First, Minnesota Governor Mark Dayton spoke out on Tuesday, demanding that the Vikings suspend Peterson until his case is resolved. Dayton worked closely with Vikings ownership the past several years to secure funding for a $1 billion stadium for the team, which is currently under construction.
Additionally, local team sponsors such as Radisson Hotels and personal sponsors of Peterson such as Castrol Motor Oil and Mylan Inc. have suspended or terminated all activity with the team and the player. Nike stores in the Mall of America and local outlet malls in the Twin Cities have removed Peterson's jersey from their shelves.
This all comes at a time where corporate pressure on the NFL as a whole to address criminal issues in its player community is at an all-time high. Anheuser-Busch, McDonald's and VISA have all publicly addressed concern over the league's handling of player conduct, in the wake of not only the Peterson incident but also the spate of domestic violence crimes against women from high-profile players like Ray Rice and Greg Hardy.
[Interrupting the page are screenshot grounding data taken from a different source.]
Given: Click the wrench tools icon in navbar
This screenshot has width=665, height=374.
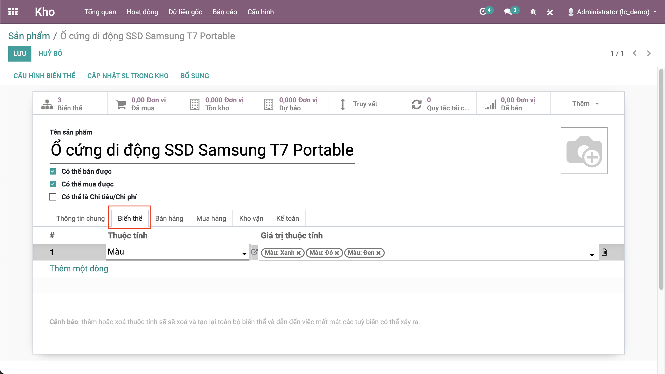Looking at the screenshot, I should tap(550, 12).
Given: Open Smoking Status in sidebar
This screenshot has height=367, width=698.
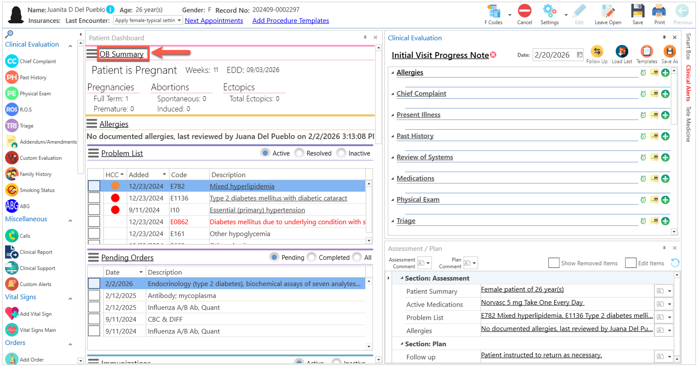Looking at the screenshot, I should pos(37,190).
Peterson's next scheduled court date is October 8, although he could negotiate to have the matter resolved at an earlier date. Montgomery County first assistant district attorney Phil Grant said it could be several months before the case would go to trial, which obviously would mean Peterson's missing the balance of the 2014 season if the Vikings maintain their current stance.
Peterson's agent, Ben Dogra, told The Associated Press, "This is the best possible outcome given the circumstances."
"Adrian understands the gravity of the situation, and this enables him to take care of his personal situation. We fully support Adrian, and he looks forward to watching his teammates and coaches being successful during his absence."
Peterson tweeted the following overnight:
— Adrian Peterson (@AdrianPeterson) September 17, 2014
The Vikings play the 0-2 New Orleans Saints on the road this Sunday, where it's expected that third year running back Matt Asiata will get the start in place of Peterson. Asiata had 13 carries for 36 yards on Sunday in a 30-7 loss to the New England Patriots.